Women's basketball: Division I Committee seeks feedback on championship format

The Division I Women’s Basketball Oversight Committee will survey the membership and key stakeholders starting in the next four to six weeks to gauge interest in changes to the format of the sport’s championship.

The Strategic Format Review Subcommittee of the Division I Women’s Basketball Oversight Committee spent the last seven months identifying guiding principles and priorities for potential format changes. The subcommittee reviewed many formats that could require changes to dates, number of teams per site, number of sites per round and number of games per site.

The priorities identified by the subcommittee include student-athlete and team experience; competitive equity; attendance and fan appreciation; broadcasting; expense (operations, team travel and per diem); developing youth engagement; and enhancing the host experience.

The oversight committee, which met Monday and Tuesday in Indianapolis, wants to ascertain the membership’s and key stakeholders’ feelings about possibly playing the Women’s Final Four a week later than it is currently conducted. Timing for preliminary rounds would remain unchanged, providing a week of additional rest for the four teams advancing to the Women’s Final Four.

The Women’s Final Four dates are confirmed through 2020 and will be held the same weekend as the Men’s Final Four, with the women’s semifinals contested on Friday and the championship game on Sunday night. In recent years, the Women’s Final Four has been conducted on a Sunday-Tuesday timeframe.

The potential shift was suggested in hopes of giving the high-profile women’s event its own weekend, with the potential to attract more attendees from the NCAA membership and sponsors.

The oversight committee would also like to receive feedback on the championship’s preliminary rounds.

Oversight committee members want to know how the membership and key stakeholders feel about the top 32 seeds hosting first-round games on campus sites. That would be followed by four eight-team super regionals where the second, third and fourth rounds would be played. Determining the days the super regionals would be held would require further discussion.

Currently, the top 16 seeds host first- and second-round games, followed by four neutral-site regionals on the second weekend of the tournament.

The oversight committee also examined the size, geographic and subdivisional representation of the Division I Women’s Basketball Committee and recommended an increase in the number of regions represented from four to five.  Five regions would provide better balance of the number of institutions and conferences per region as well as provide more accurate geographic representation based on current conference affiliations.  The Division I Council approved the recommendation to introduce this proposal into the 2016-17 legislative cycle.
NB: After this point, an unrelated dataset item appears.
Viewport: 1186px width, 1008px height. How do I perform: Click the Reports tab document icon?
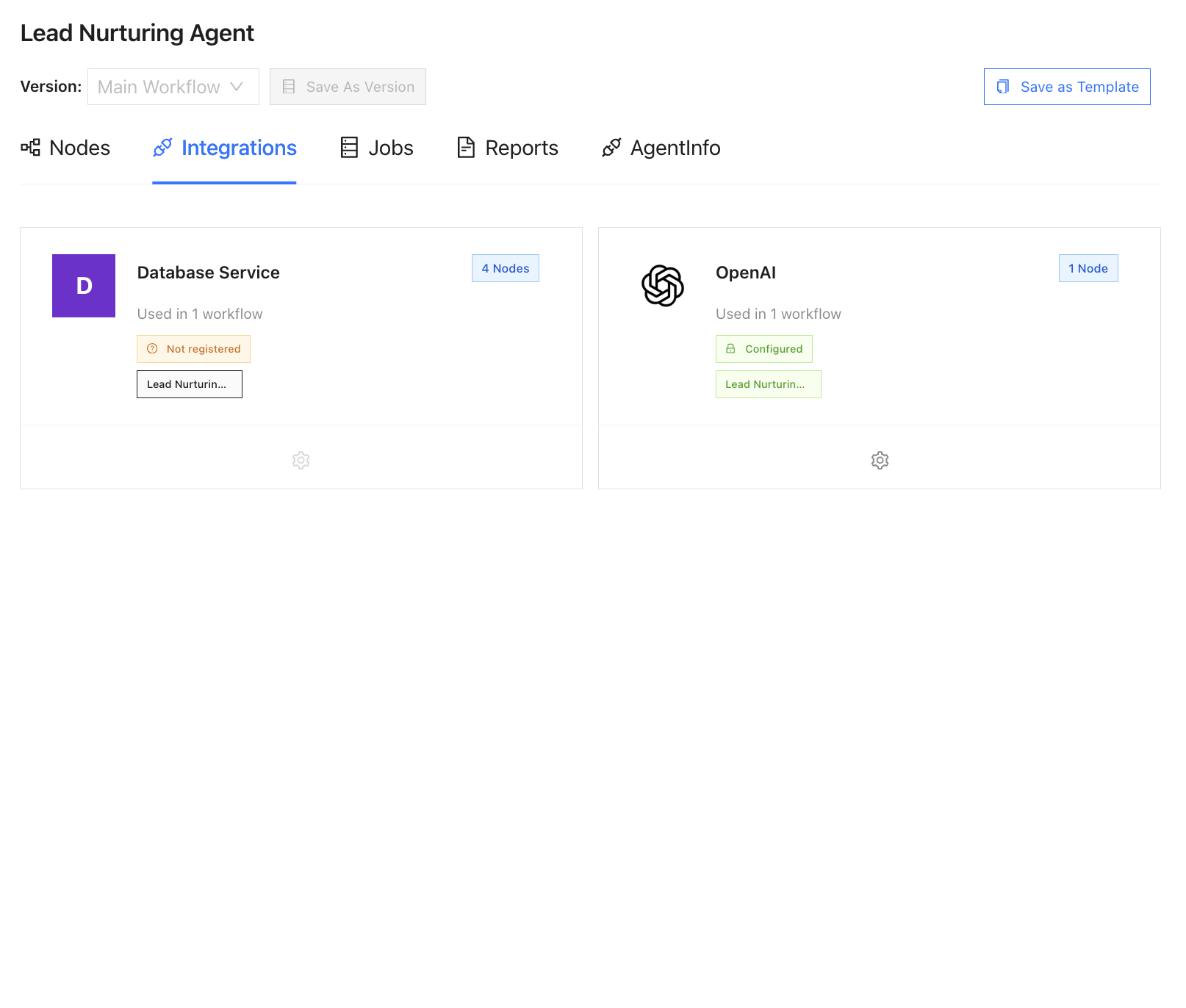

The Division I Council also approved establishing competition committees for Division I men’s and women’s basketball, respectively.  The competition committee, which reports to the oversight committee, will review student-athlete health and safety, sportsmanship, integrity, game operations, game presentation, technology and statistical trends. It will develop and recommend strategic principles in order to ensure the sport remains true to its original rules, with a focus on making the game more watchable, popular and relevant.